Filter the required files. Strings can use a wildcard '*' and are expanded into regular expressions. You can also provide your own RegExp, or a function that receives the filename as an argument, and returns true or false.

require_tree('./path', { filter: '*-model' })
require_tree('./path', { filter: /^model/ })
require_tree('./path', { filter: function (filename) { return filename.indexOf('model') === 0 } })

{ keys: string | array | regexp | function }

Use to return only certain keys from exported objects.

require_tree('./models', { keys: 'at*' })
require_tree('./models', { keys: ['attrs'] })
require_tree('./models', { keys: function (key){ return key.indexOf('attrs') >= 0 } })
// => { user: { attrs: {} } }

{ each: function }

Callback to run after each file is required. Doesn't modify the exported object.

require_tree('./items', { each: function (obj) { items.insert(obj) } })

{ transform: function }

Same as each, but can modify the exports object.

require_tree('./models', { transform: function (obj) { return new Model(obj) } })

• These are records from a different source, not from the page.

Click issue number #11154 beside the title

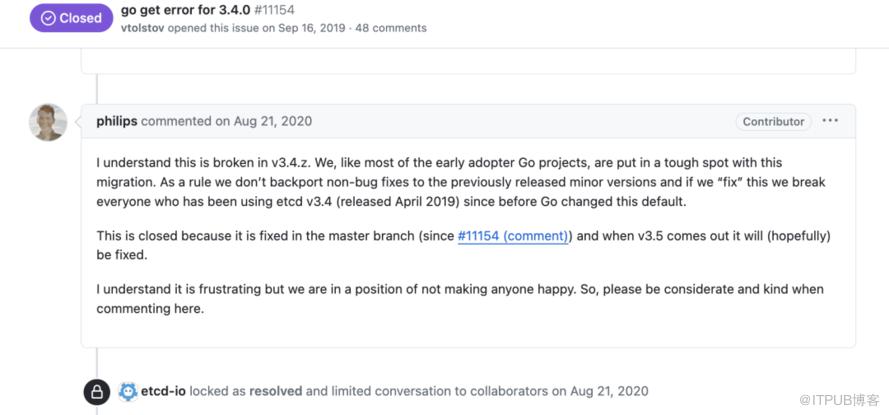274,10
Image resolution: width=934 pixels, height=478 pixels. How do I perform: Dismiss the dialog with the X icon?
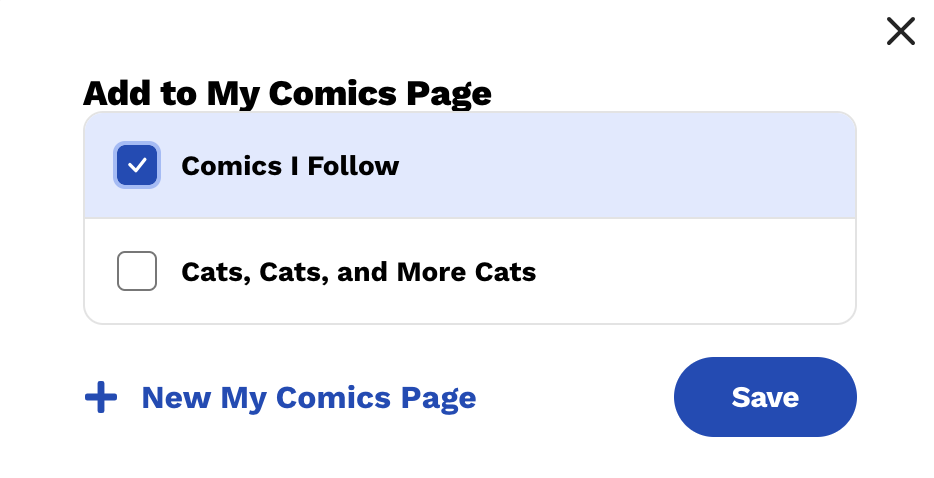[901, 32]
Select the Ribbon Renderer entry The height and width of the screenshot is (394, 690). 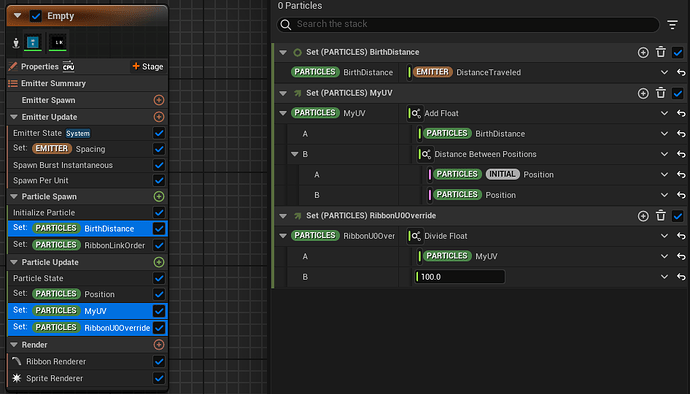click(56, 361)
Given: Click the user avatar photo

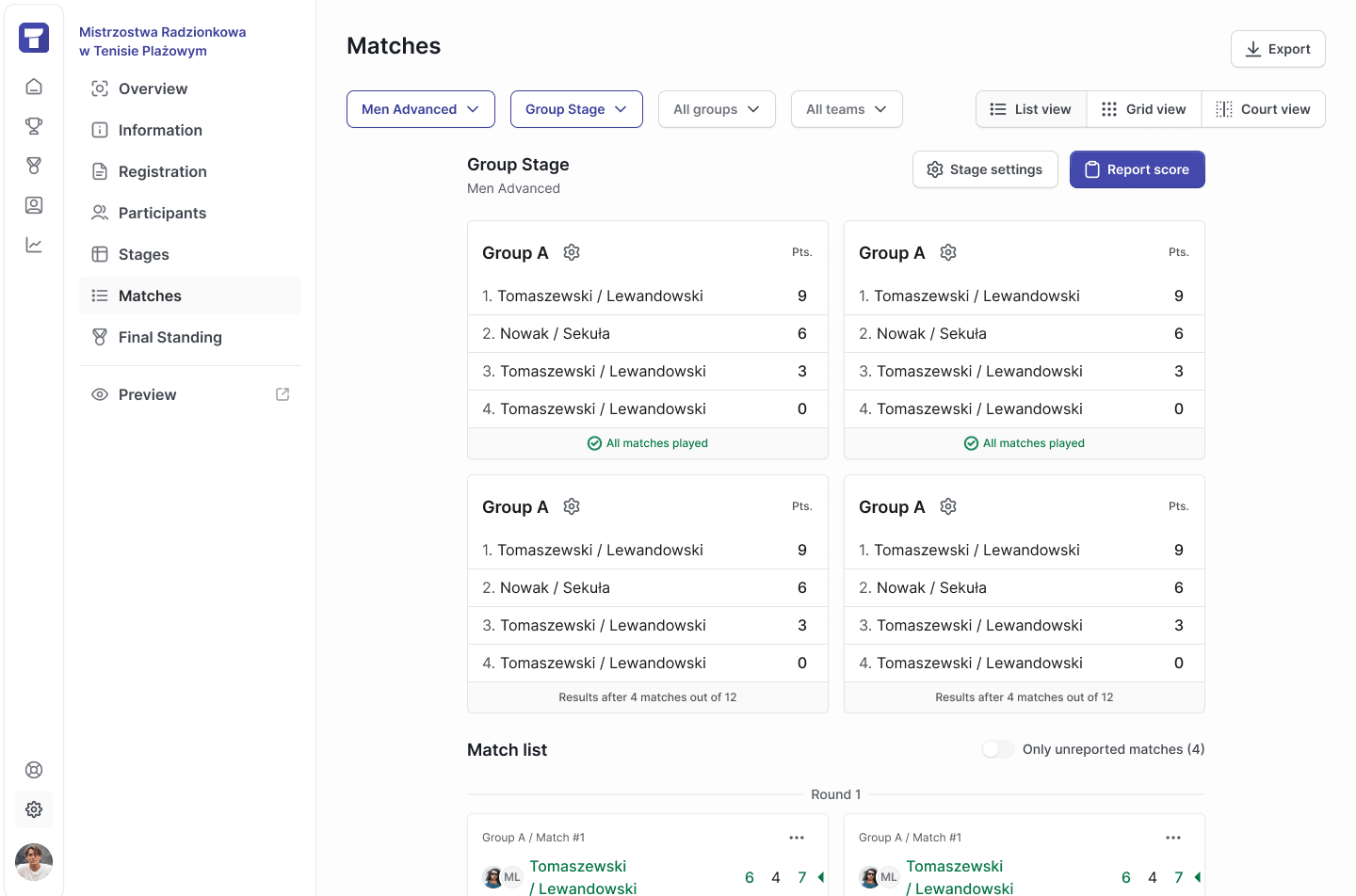Looking at the screenshot, I should point(34,862).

{ index: 'merge', 'ignore', 'preserve' }

  • merge (default): merges the index.js exports at the root of it's parent
  • ignore: causes index.js files to not be loaded at all
  • preserve: puts the index.js export object under the .index property

For backwards compatibility, a value of true is equal to preserve, while false is equal to ignore.

  • controllers
    • index.js
    • users.js
    • ...
// controllers/index.js:
module.exports = {
    init: function () { ... }
}

var controllers = require_tree('./controllers', { index: 'preserve' })
controllers.index.init()

var controllers = require_tree('./controllers', { index: 'ignore' })
controllers.index // undefined

var controllers = require_tree('./controllers', { index: 'merge' })
controllers.init()

Limitations

require-tree must always be required in the local scope, never shared between modules or as a global. Paths are resolved relative to the parent module, like require itself, so it's behaviour depends on module.parent being set correctly. If necessary, you can use absolute paths (__dirname + '/path') or set the NODE_PATH environment variable.